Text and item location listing
%%

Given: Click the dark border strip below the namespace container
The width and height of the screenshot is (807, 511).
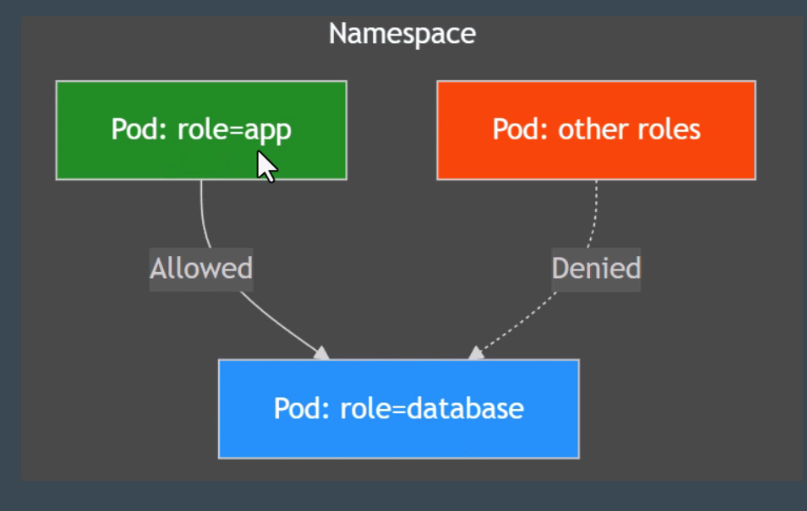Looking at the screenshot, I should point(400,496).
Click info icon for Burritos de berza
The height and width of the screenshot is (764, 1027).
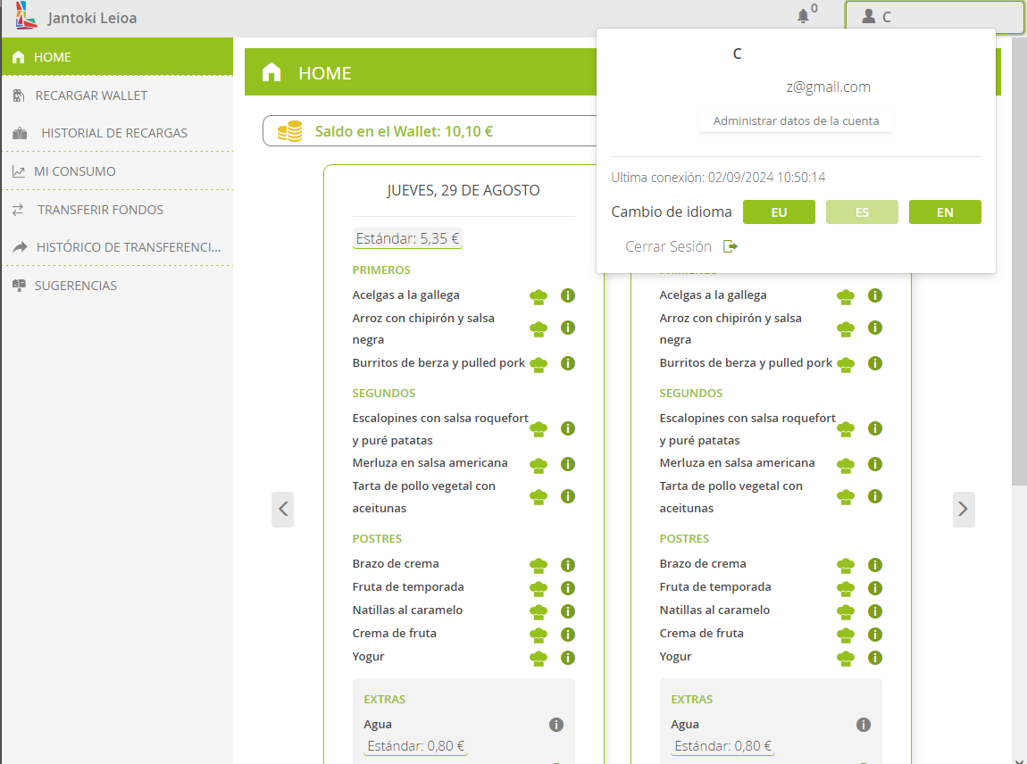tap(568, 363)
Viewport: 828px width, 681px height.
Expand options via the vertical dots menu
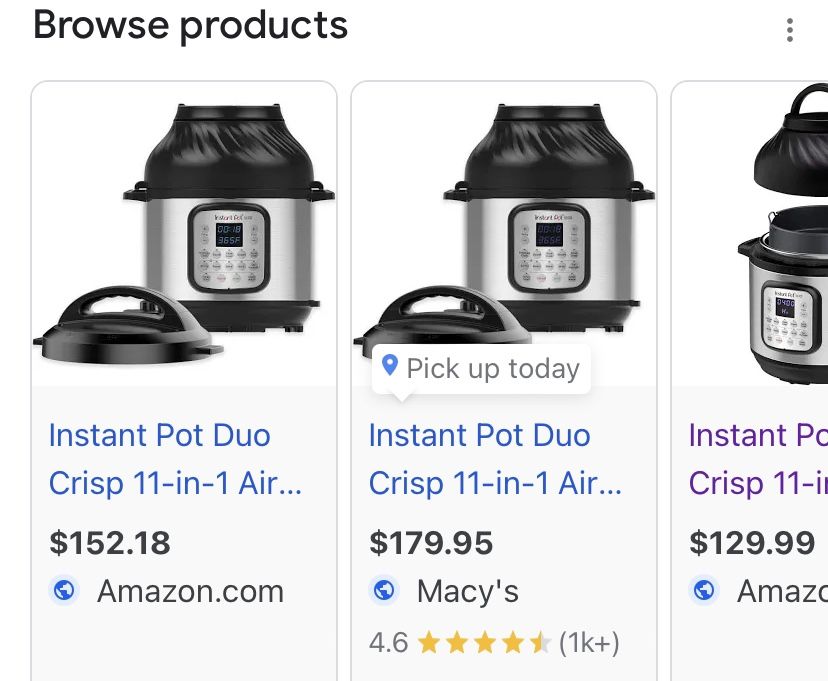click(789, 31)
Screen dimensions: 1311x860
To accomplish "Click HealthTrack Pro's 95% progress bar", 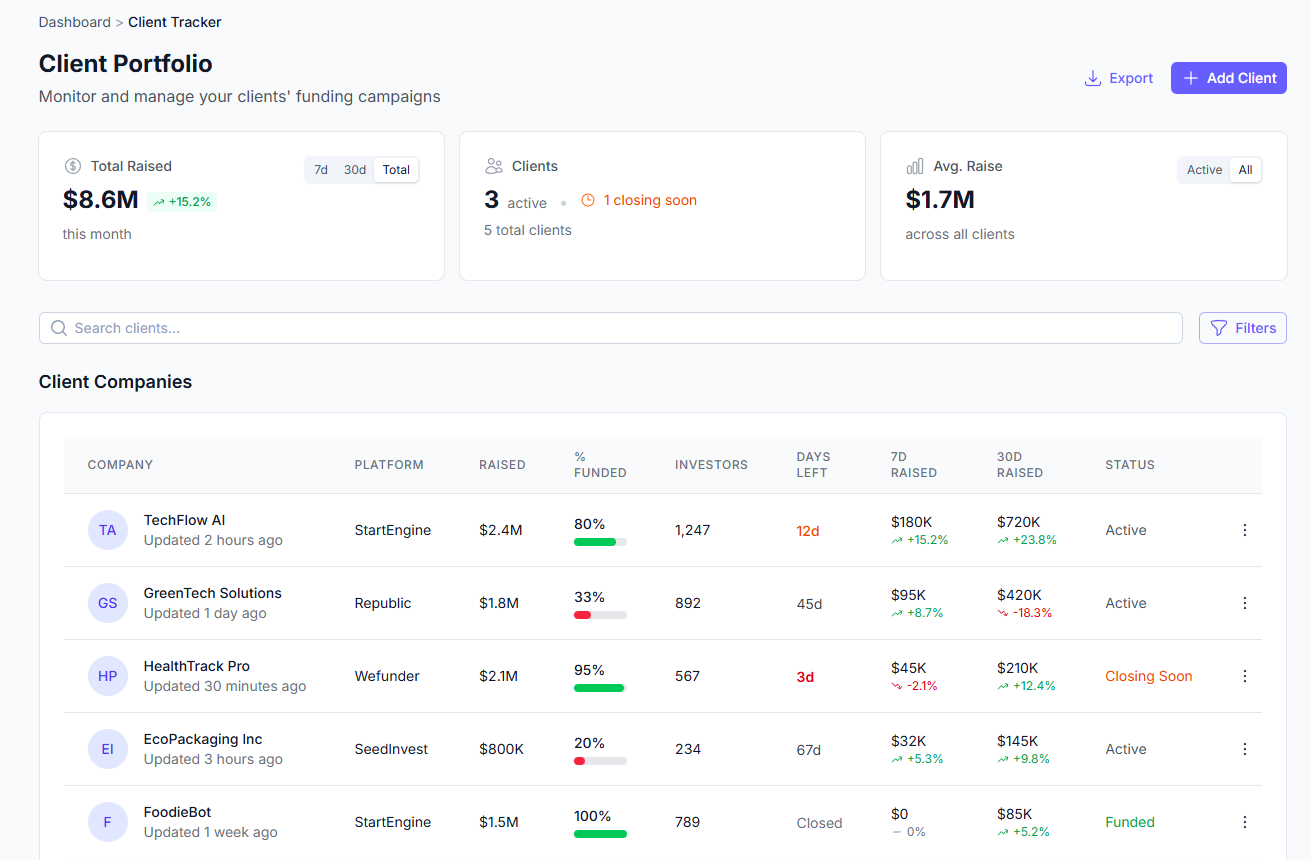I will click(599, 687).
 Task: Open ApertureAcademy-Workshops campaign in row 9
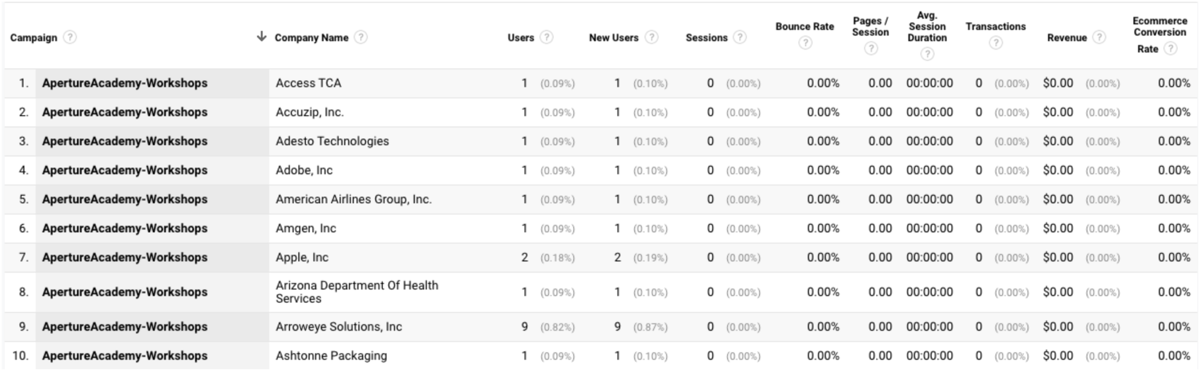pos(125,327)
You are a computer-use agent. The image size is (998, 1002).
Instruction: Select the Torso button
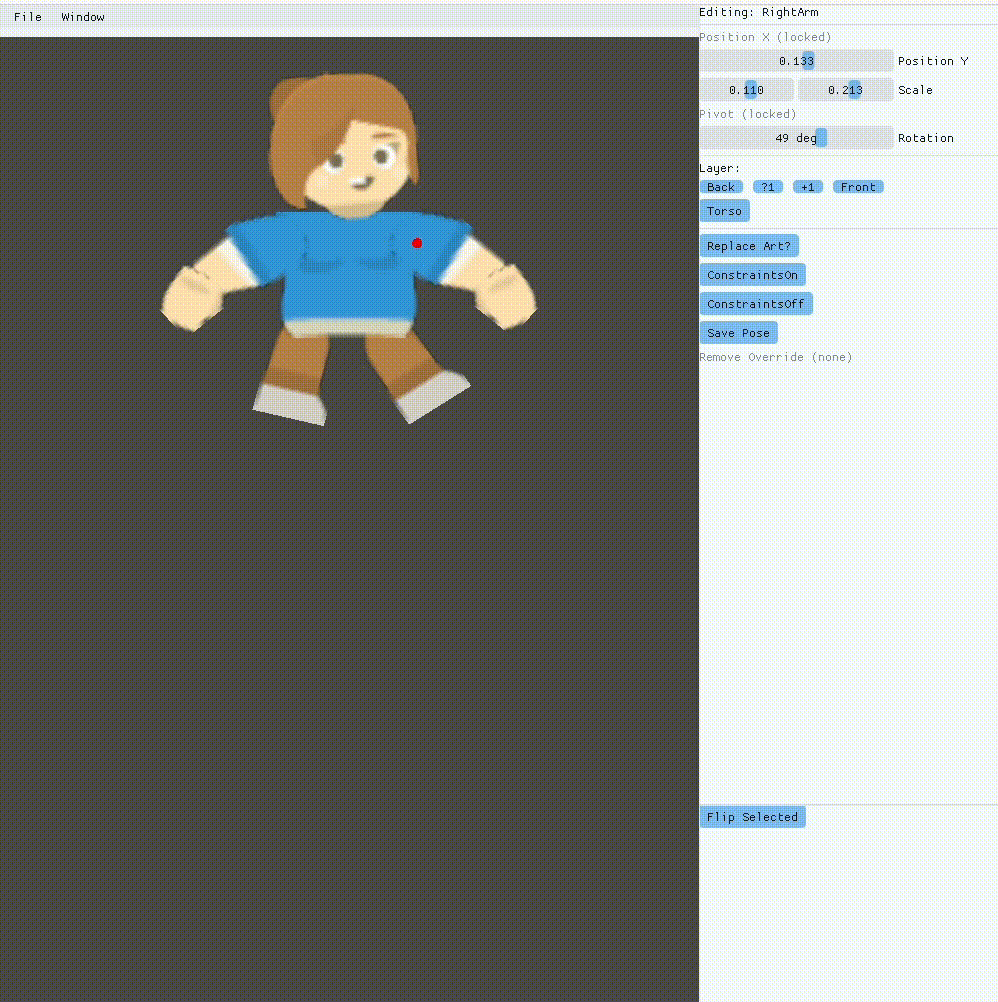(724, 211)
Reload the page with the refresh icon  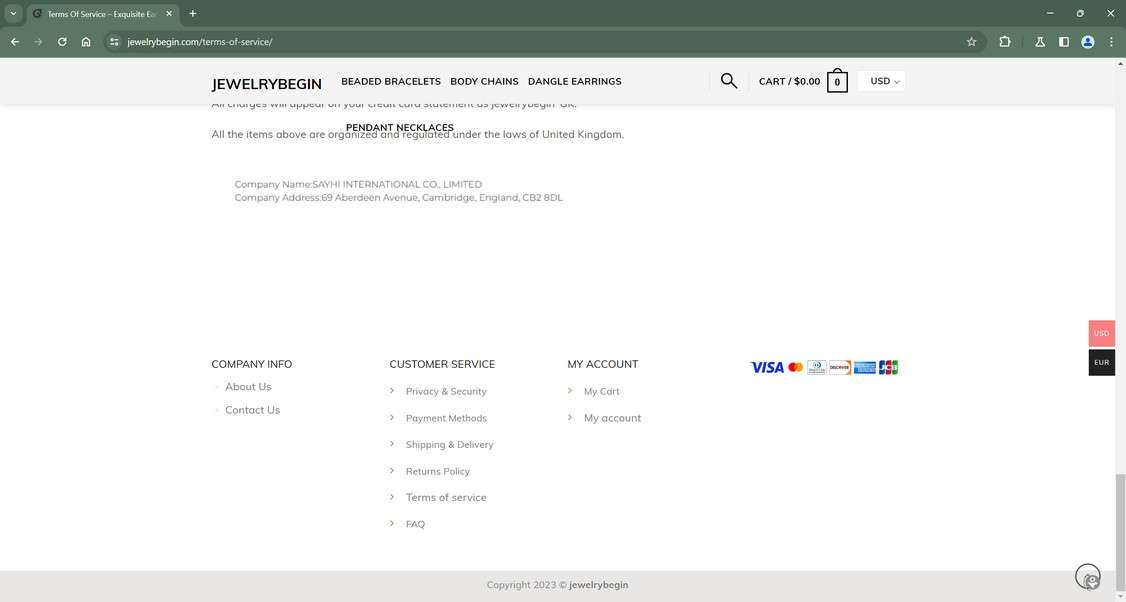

%%

Required task
Extract every line of the listing above that contains the string "height", matching case exactly.

Reply
The width and height of the screenshot is (807, 511).
The height and width of the screenshot is (764, 1027).
Viewport: 828px width, 681px height.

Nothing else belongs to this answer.